#2955

Me fascine toujours cette synchronisité subjective qui fait que, lorsque je travaille sur un texte, qu’il s’agissait dans le temps d’un essai ou maintenant d’un roman, la moindre lecture l’alimente, telle saturation stylistique ici, tel rythme là, un point de vue, soudain tout converge, « tout fait ventre » pour mon imaginaire. Il y a deux jours, je commence à lire un roman australien et dois le reposer précipitamment car cette description d’une salle de cuisine, bon sang de bois mais c’est celle que je voulais écrire – vite, poser ce livre et ne surtout pas y penser, afin de ne pas risquer une involontaire inspiration. Et ce soir au contraire, cette scène déjà lue tant de fois chez Elizabeth Goudge et qui, racontée à ma façon et au service de mon récit, développée dans mon propre cadre, oh bon sang oui, pourra former l’amorce de ma deuxième partie. Éponge.

#2930

Au lycée, j’ai eu en classe de première un prof passionné de Giono, qui nous fit notamment lire un de ses romans tardifs, son dernier paru de son vivant en fait : L’Iris de Suze (1970). Ce fut un bonheur : je ressentis une véritable exaltation à grimper dans la montagne provençale avec le personnage, à me perdre avec lui en bordure d’une civilisation que l’on aurait dit atemporelle et peut-être post-apo – je ne fus pas le seul à avoir ce ressenti sci-fi de Giono, Claude Auclair l’adapta en bédé pour débuter son cycle de Simon du Fleuve, avant que le lumineux Michel Crespin s’inspire de même pour le cycle d’Armalite 16, et lorsque j’eus l’occasion de lui rendre visite il vivait dans une de ces montagnes-là (fin de la parenthèse) – et quant à son style, si naturel, si gouleyant, il me fut une révélation dont je ne me suis jamais remis. Je me souviens d’avoir passé le bac de français aisément, avec un prof au physique identique au mien et en lui parlant de Giono ; je me souviens d’avoir passé un été fasciné par les premiers romans de Giono, ceux des années 30, de son explosion, cette même inspiration païenne, provençale et lyrique à laquelle il ne revint qu’avec son ultime roman ; un été marqué par Regain, Collines, Le Chant du monde… et plus tard, avoir écrit une novella, « Vent du Sud », que je polit et réécrivit tant de fois, m’efforçant de trouver une miette de cette exaltation – jusqu’à une parution en anthologie, puis son inclusion dans un roman qui fait partie de cet « Ariel » dont je parlais l’autre jour.
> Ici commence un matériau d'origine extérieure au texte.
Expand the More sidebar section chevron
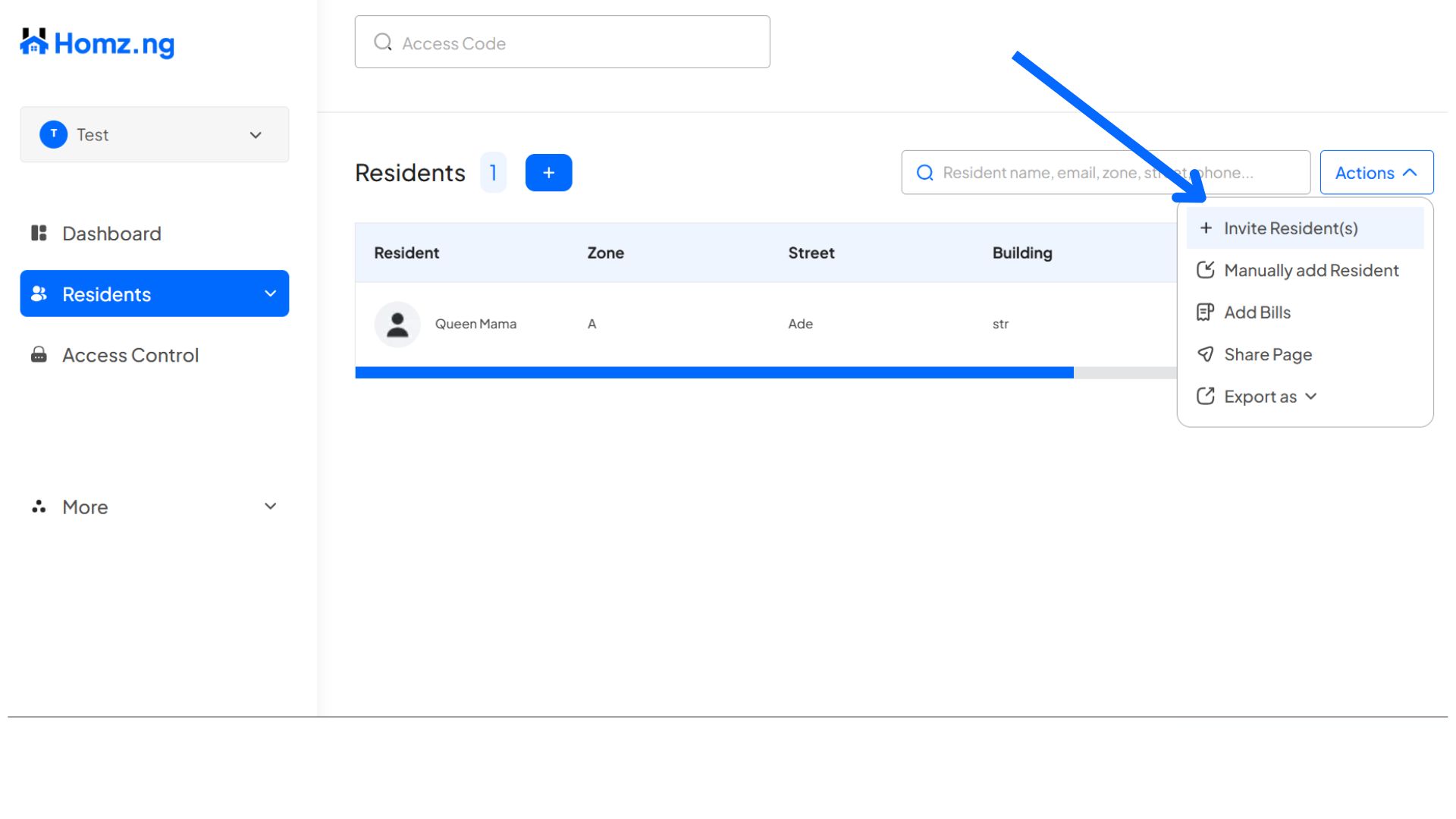This screenshot has width=1456, height=819. 270,507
Et Giono, je n’ai plus cessé de le lire – enfin le croyais-je, jusqu’à ce qu’en ayant discuté avec mon adjoint, je réalise que cela faisait déjà, quoi ? Presque dix ans ? Alors je relis L’Iris de Suze depuis quelques nuits, et je m’émerveille d’y retrouver intact ce souffle, cette beauté, l’exaltation joyeuse de lire Giono.

#2929

En fait de vacances, bien sûr, maintenant que les travaux ovins sont de nouveaux à jour, je ne vais pas rester inactif : écrire ! Et en priorité, me replonger dans le roman en cours, qui sera le deuxième mettant en scène le détective privé Bodichiev et son assistant Viat Koulikov – il y a déjà eu deux recueils, un roman sort en octobre ou novembre (toujours aux Saisons de l’étrange) et je prévois ensuite un dernier recueil, dont la rédaction est largement entamée.
 
Depuis que j’ai repris l’écriture de ce cycle, je constate avec intérêt une évolution des personnages : alors que Bodichiev était absolument central, il cède avec l’âge de la place à ce cher Viat : j’ai publié dans une anthologie une nouvelle narrée par lui ; j’ai écrit durant le confinement une nouvelle sur une enquête de Bodichiev en retraite à Biarritz, à la fin de sa vie, mais aussi une à Édimbourg où ne sont que Viat et sa compagne, Boadicée ; et dans le roman actuel, situé à Lyon au début de la carrière universitaire du couple, c’est encore Viat que je me retrouve à développer, monsieur Bodichiev, en visite et alors âgé, se trouvant plutôt en retrait. Les fils de ces existences fictives se nouent, de manière naturelle, satisfaisante.